William Clay Ford Sr. (March 14, 1925 – March 9, 2014) was an American businessman who served on the boards of Ford Motor Company and the Edison Institute. Ford owned the Detroit Lions of the National Football League (NFL). He was the youngest child of Edsel Ford and was the last surviving grandchild of Henry Ford.

Early life and education

Ford was born on March 14, 1925, in Detroit to Edsel Ford and Eleanor Lowthian Clay.

He graduated from the Hotchkiss School in Lakeville, Connecticut, in 1943 and received a Bachelor of Science in Economics from Yale University in 1949; he was a member of the Psi Upsilon fraternity, captain of the soccer and tennis teams, an honorable mention all American selection in soccer senior year, and winner of seven varsity letters as a collegiate athlete. Ford also served in the U.S. Navy Air Corps during World War II.

Personal life
Following the war, Ford married Martha Parke Firestone, the granddaughter of Harvey Firestone and Idabelle Smith Firestone, on June 21, 1947, at St. Paul's Episcopal Church in Akron, Ohio. William first met Martha at a lunch in New York City arranged and attended by both of their mothers, according to the biography The Fords. Martha then was a Vassar student who had the college nickname "Stoney." He was a naval cadet at St. Mary's U.S. Navy Pre-Flight School. By that time both families had acquired considerable wealth, and the matchup between the grandchildren of two empire-builders was reported by numerous news outlets. The Akron Beacon Journal called the Firestone-Ford nuptials "the biggest society wedding in Akron's history" and "the biggest show Akron has seen in years" in numerous articles chronicling the event. The couple received gifts from F.B.I. Director J. Edgar Hoover, media publisher John S. Knight, and Mina Miller Edison.
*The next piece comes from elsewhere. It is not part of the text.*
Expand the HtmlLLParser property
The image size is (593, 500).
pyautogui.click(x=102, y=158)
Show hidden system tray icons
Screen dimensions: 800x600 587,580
The couple had four children: Martha Parke Morse (b. 1948), Sheila Firestone Ford Hamp (b. 1951), William Clay Ford Jr. (b. 1957), and Elizabeth Hudson Ford Kontulis (b. 1961). As of 2018, his son William was the Executive Chairman of the Board of Directors of Ford Motor Company. He had previously been the Chief Executive Officer and Chief Operating Officer of Ford. Their children Martha, Sheila, and William also serve as Vice Chairmen of the Detroit Lions, while Sheila was announced to take over as principal owner and chairwoman in June 2020.

Professional career
After graduating from Yale, Ford worked for the Ford Motor Company, and briefly led the Continental Division. The Continental Division, however, was short-lived and merged with the Lincoln Motor Company shortly before Ford's public stock offering. Ford redesigned the Lincoln Continental, a vehicle his father created; in 1955, the Continental Mark II was released. Only two pictures adorned his office wall, his father's Continental and his updated Mark II.
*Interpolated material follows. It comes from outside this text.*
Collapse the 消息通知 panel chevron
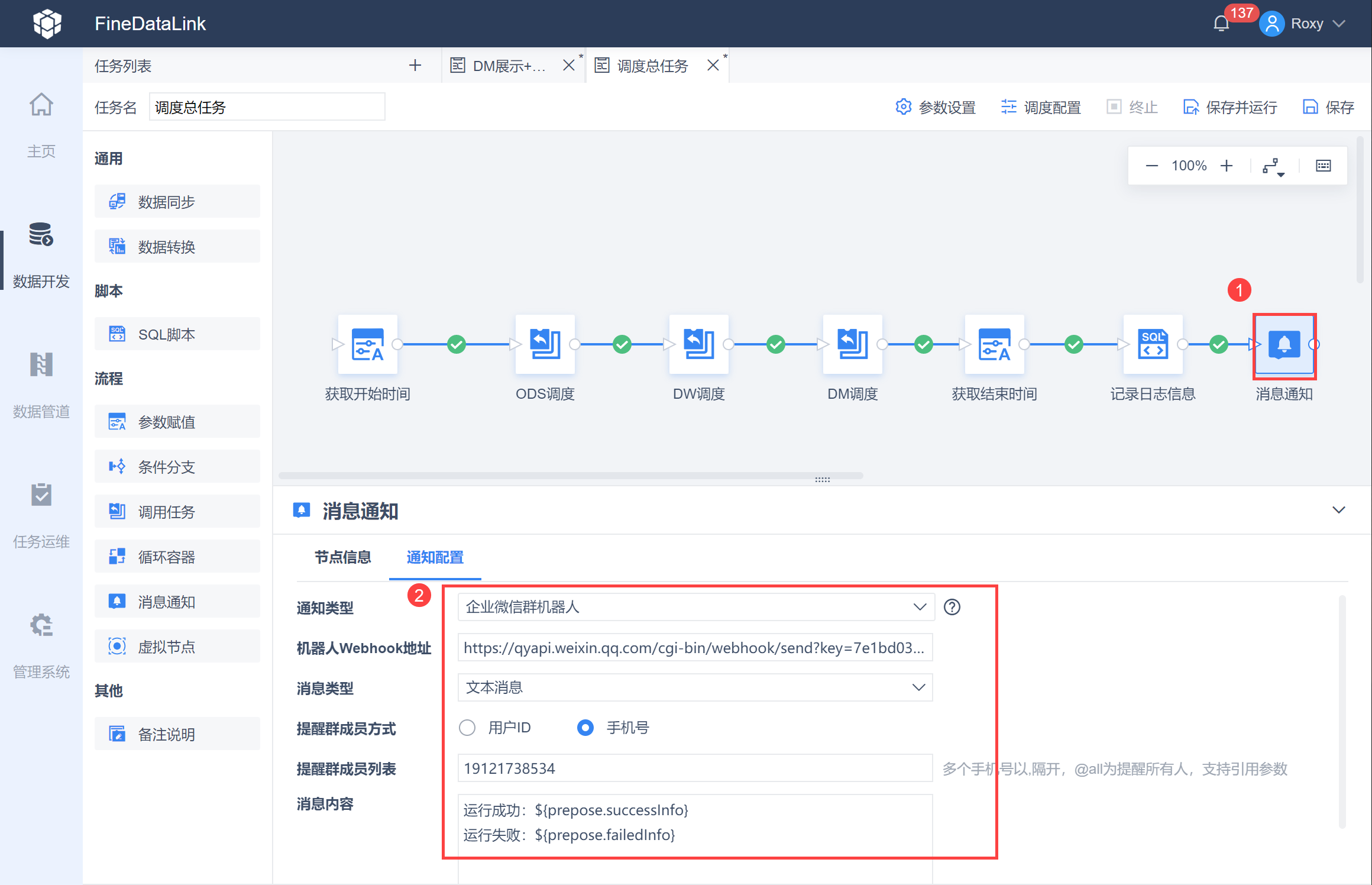Screen dimensions: 1372x885 (1339, 510)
In 1948, a year after Henry Ford's death, Ford was appointed to Ford Motor Company's board of directors. Ford was chairman of the board at the Henry Ford Museum, from 1951 to 1983. He was also involved in other historic properties, serving on the boards of the Wayside Inn and Seaboard Properties, which managed the Dearborn Inn and Botsford Inn.

On April 10, 1952, an iron ore-hauling ship, the , was named in his honor.
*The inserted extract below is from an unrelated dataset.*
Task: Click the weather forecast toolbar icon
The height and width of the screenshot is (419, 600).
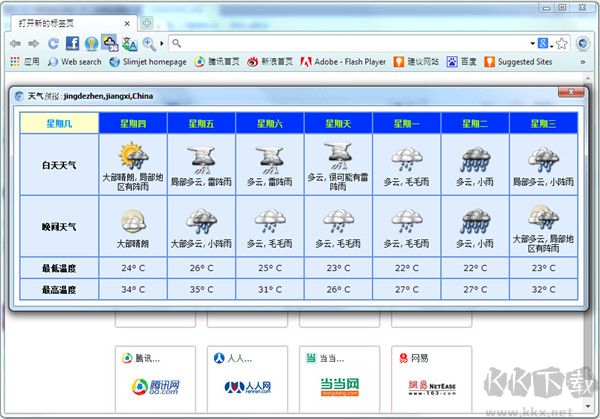Action: click(110, 43)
A minority owner and team president of the Detroit Lions since 1961, Ford took advantage of a power struggle between Edwin J. Anderson and D. Lyle Fife to acquire total control of the franchise by buying out the other 144 shareholders for $4.5 million, equivalent to $ million in . The Lions' board of directors approved the transaction on November 22, 1963. During Ford's ownership, the Lions won 41 percent of their regular-season games, made the playoffs ten times (with a total of 1 playoff win) and never appeared in the Super Bowl. He was also chairman of the short-lived Detroit Cougars, a professional soccer team, which played in the USA and NASL leagues.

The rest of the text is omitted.